We may need to kick start the economy. One option quick option is a simple cash payment of several thousand dollars to all wage earners who paid social security [FICA] taxes in the last year. I would guess the vast number of individuals receiving such payment will spend it very quickly to buy consumer goods which would provide a quick stimulus to the economy. This could be financed by a special tax on incomes above a certain level. This is not the time to worry about the very wealthy paying taxes. It is time on making sure all workers can get back to their jobs, recover lost earnings and resume paying taxes.
- Keep in mind, according to a Federal Reserve study at the end of 2019 found the top 1% own about $34 Trillion in financial assets and the next 9% own about $40 Trillion for a total of over $70 Trillion in financial assets. Assuming 100,000,000 FICA taxpayers each received $5,000 in tax-free cash, the total cost of $500 Billion would be less than 1% of the total net worth of the top 70%. Another way of looking at this is 5% of earnings on $70 Trillion is $3.5 Trillion. Compare that to an estimated cost of $500 Billion. This is very doable. Finally, as the cash is spent, it likely most if not all will end up back in the hands of the top 10% through the increase in the market value of equity financial assets.
Finally, we will get through this.
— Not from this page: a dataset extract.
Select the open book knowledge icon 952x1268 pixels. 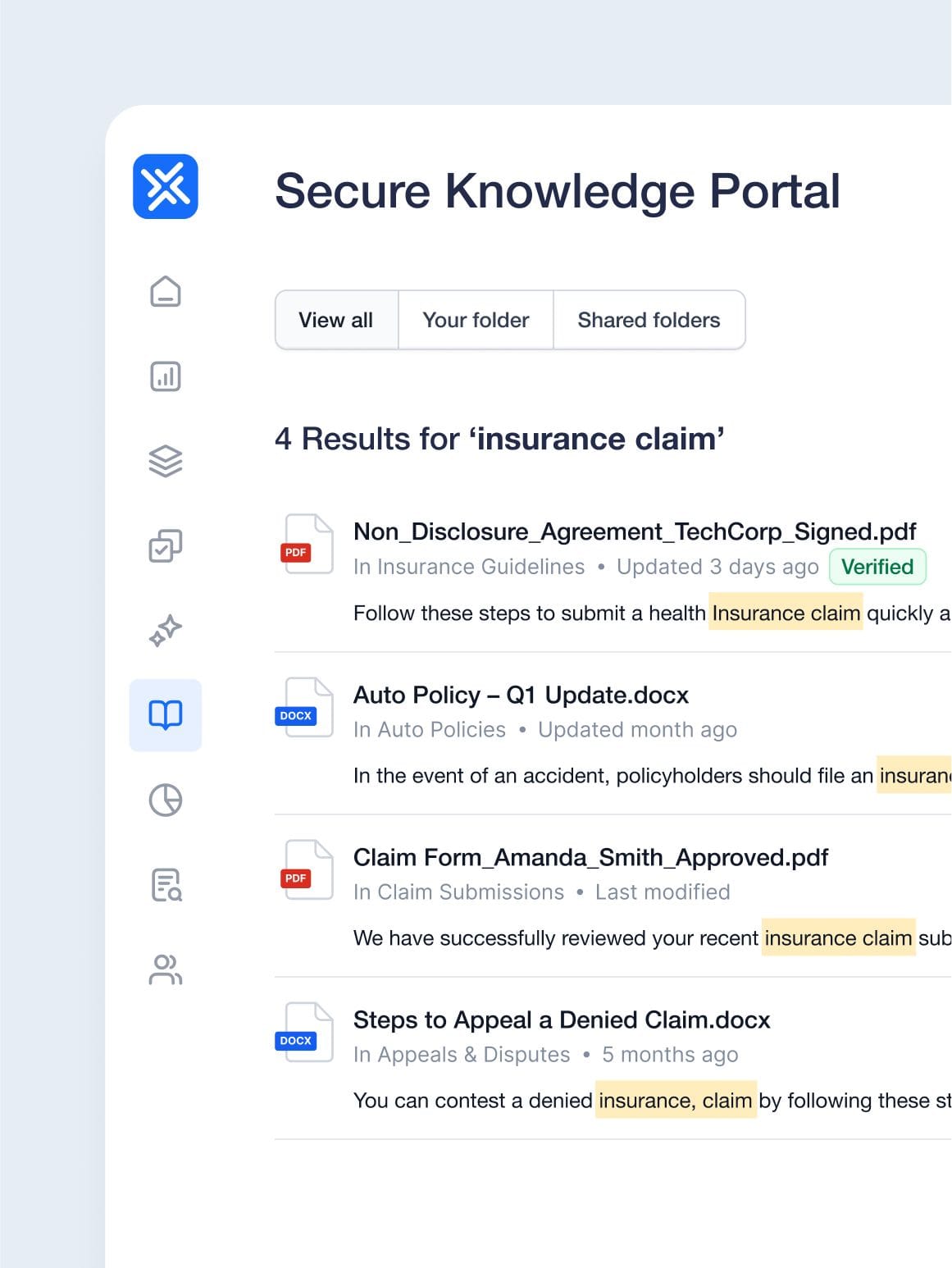166,715
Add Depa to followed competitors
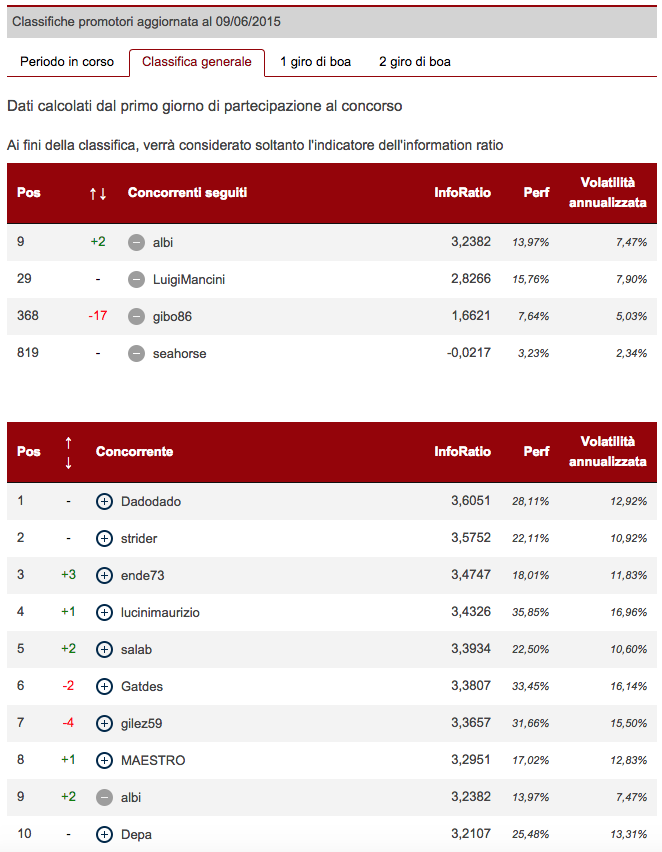This screenshot has width=662, height=852. (x=104, y=834)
Our TP person will eventually realize that the economy is back to normal and hoarding toilet paper or anything is not necessary. The economy will resume growth and markets will recover. When we get through this, it is very important we learn from it. Intelligent learning will not come from cable news shows, talk radio or social media, but engaging with and learning from professionals in the health care industry and long term economic planning.